In case you missed it, I’m Black. My family is Caribbean, and my distant ancestors were West Africans brought to the Americas as slaves. I have lived in the UK all my life and dress like any reasonably normal twenty something Western girl. I wear my hair in long braids or big afros and rarely any other style. In big UK and Northwestern European (Paris, Barcelona, Amsterdam etc) cities, these facts are inconsequential. No one would take a second glance at me.
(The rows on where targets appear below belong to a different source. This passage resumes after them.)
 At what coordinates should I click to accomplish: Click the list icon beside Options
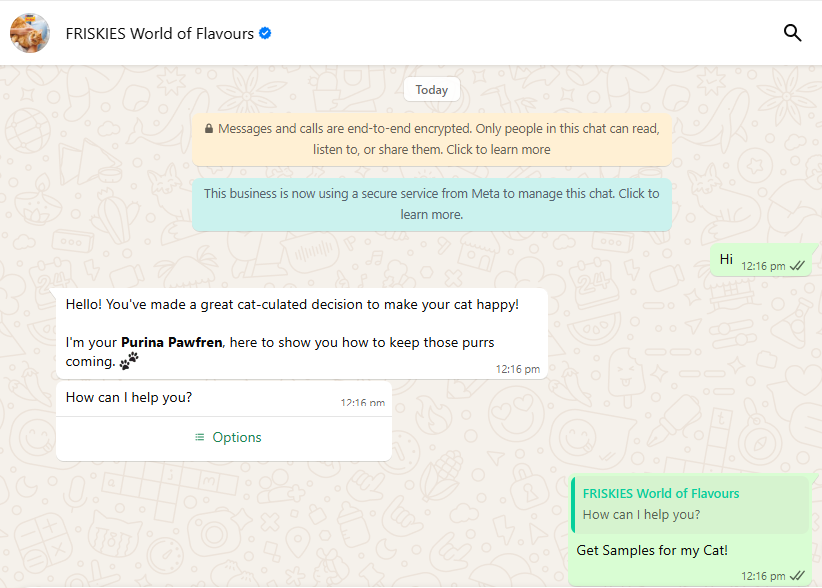click(x=200, y=437)
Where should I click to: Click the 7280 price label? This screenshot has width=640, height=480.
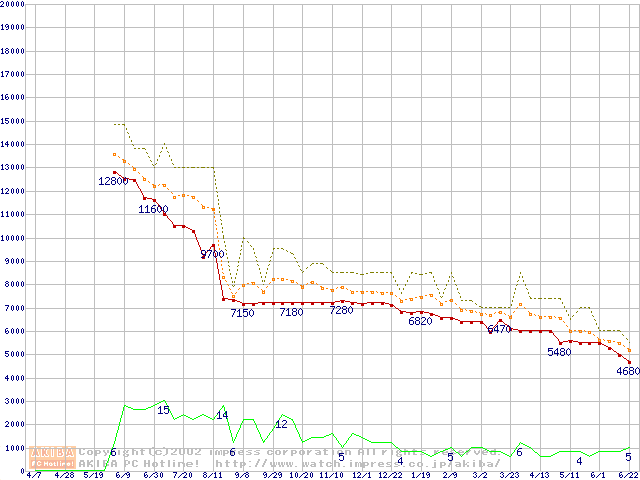pos(341,310)
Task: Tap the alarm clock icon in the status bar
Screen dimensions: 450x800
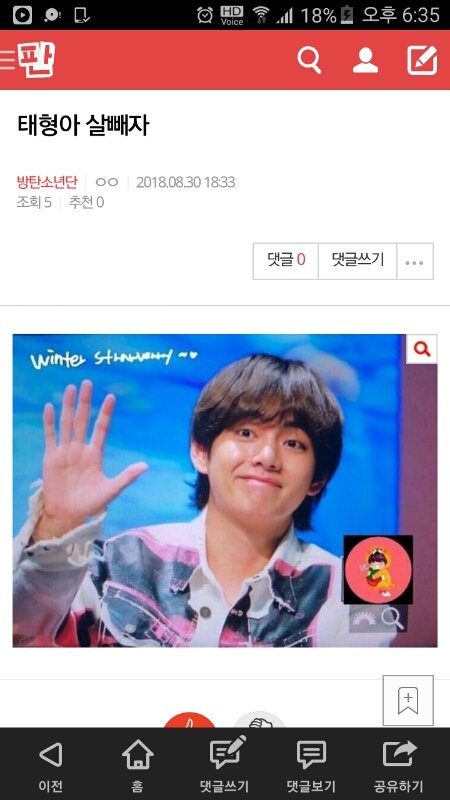Action: click(205, 15)
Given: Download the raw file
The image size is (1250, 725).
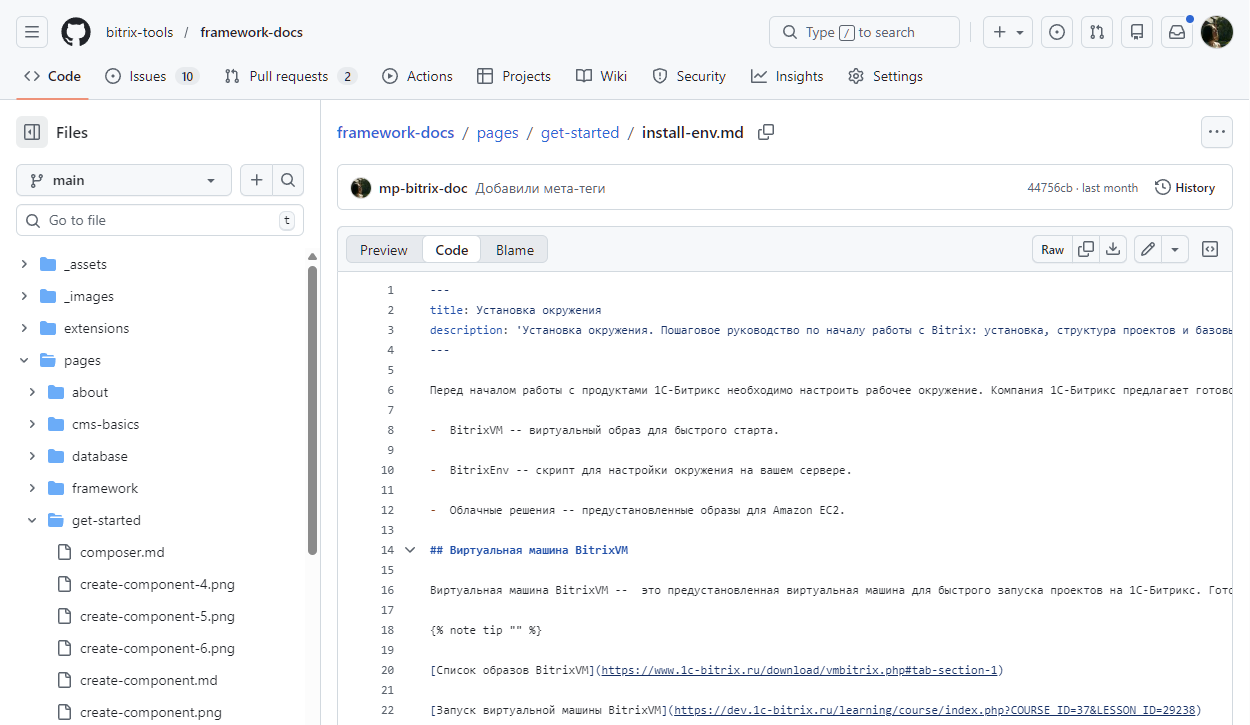Looking at the screenshot, I should (x=1113, y=250).

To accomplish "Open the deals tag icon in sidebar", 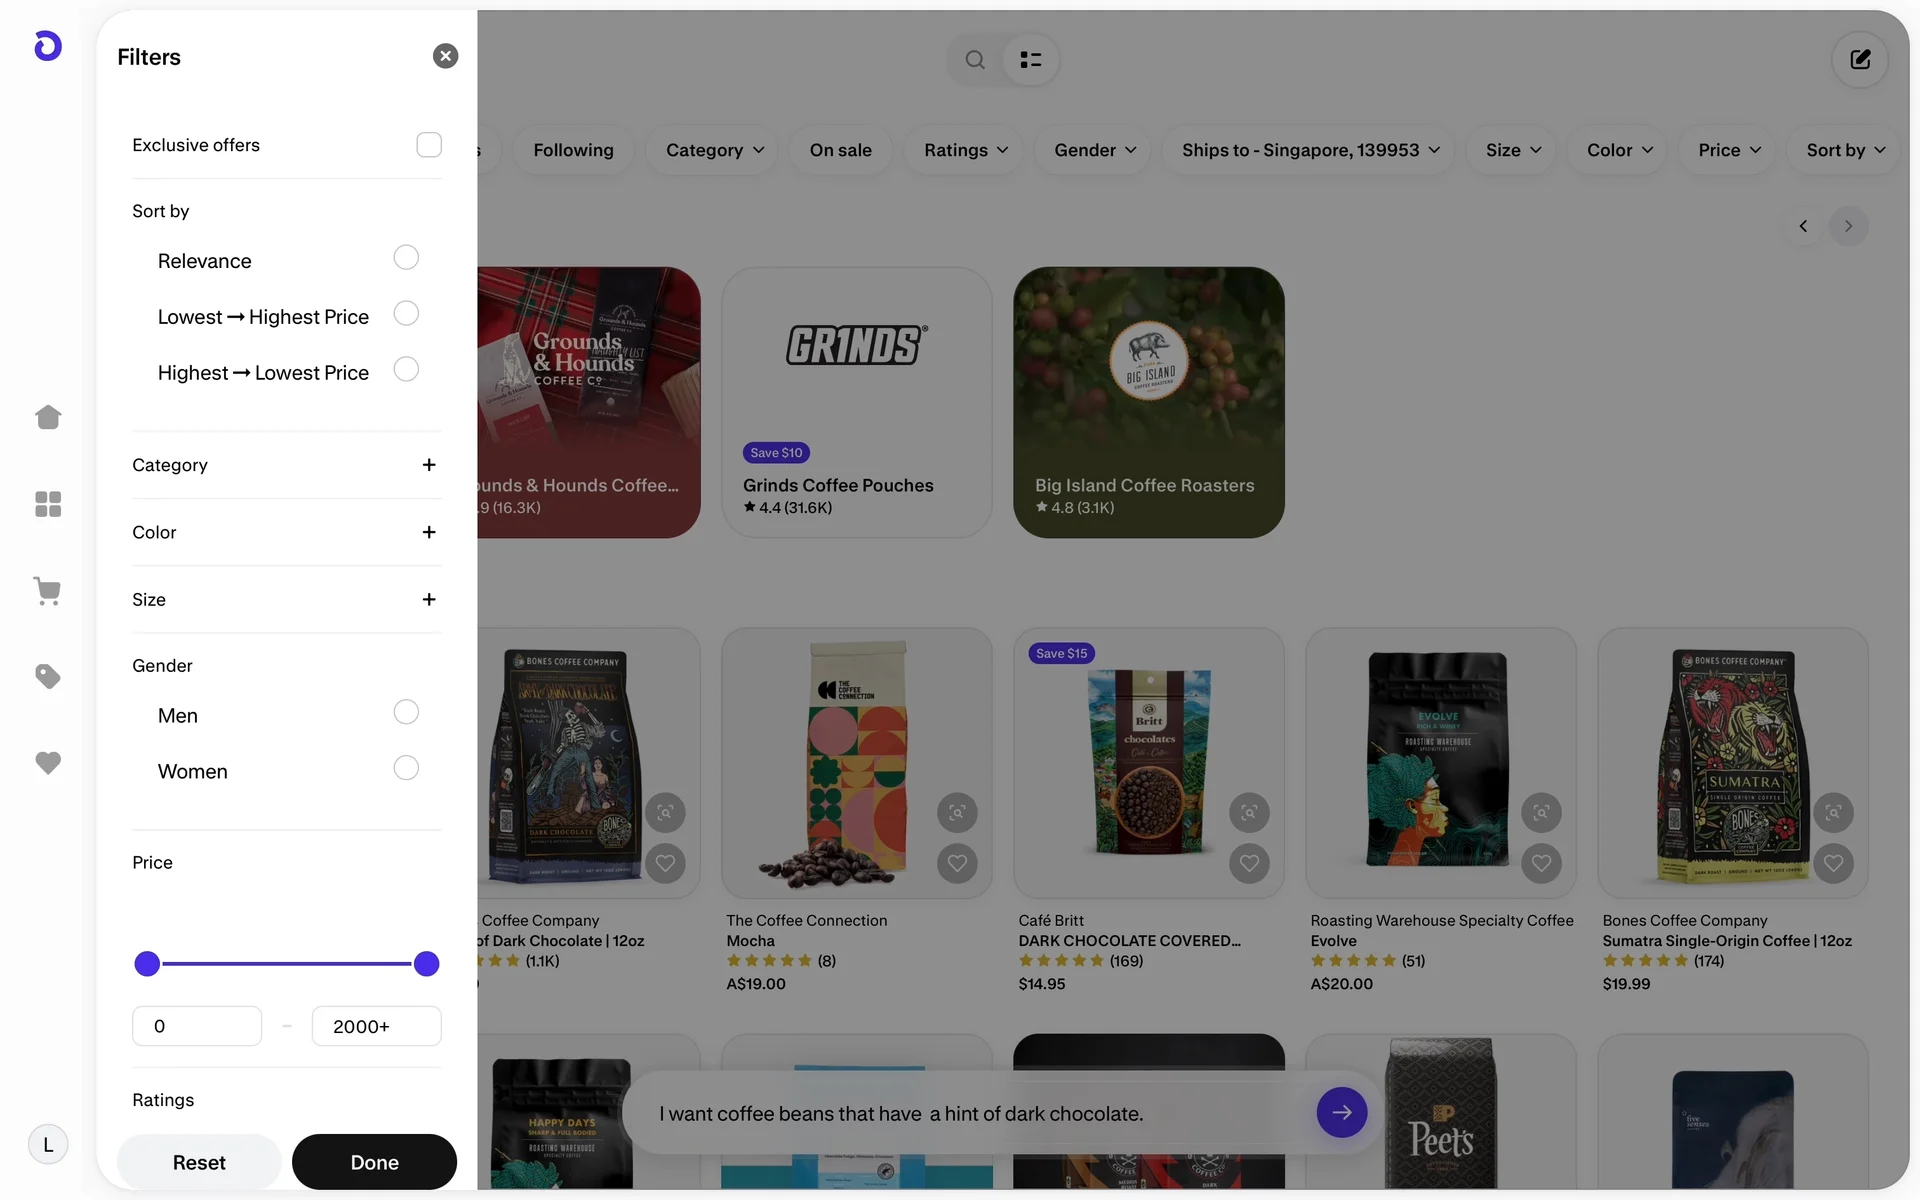I will (x=48, y=677).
This is not the case almost anywhere else in the world. Positive or negative, being a black, Western, British young woman colours my experience of travel in a way which is, in my experience, worth talking about. It ranges from gawping in Budapest, glares in Greece, to white Americans realising they mistook me for African American and suddenly treating me much better when they realise I’m British.
For those who have never felt the need to google “is (country) safe for (race) people”, it may seem pointless and unnecessary in a dynamic and cosmopolitan world. For everyone else, race and the fear of racism is another weight to carry in our suitcase, and the reality is that we know once we step out of our bubble where people like us are ten a penny, we will be treated differently and that can get exhausting. For me, that has never been a reason to stop me from travelling but enough of a reason to prevent me from visiting certain parts of the world for my own safety.

That’s why I’m starting to write about my specific experiences when travelling. I feel so alone when I talk about these experiences – people who don’t get what it feels like to be ‘othered’ in a way much more significant to white travellers can be dismissive. I’ve been told that I get stares and pointing because I look cool, or they think I’m pretty, that I should take it as a compliment. My upset over poor treatment, of being served last and ignored is seen as dramatic. That racist hassling in Morocco “happens to everyone” so don’t worry. It’s isolating when no one recognises that travelling can be so tiresome when you’re not white but there’s a unique relief when people understand. When fellow travellers of colour can empathise.

I hope that by writing about my experiences, other brown travellers can feel less alone. Not only that but I hope my experiences will give an insight into what to expect for future travellers. There is a lot written for solo female travellers, and spatterings of information on travelling for LGBT travellers. I hope my Travelling When Black series can contribute to the information available for black and brown travellers.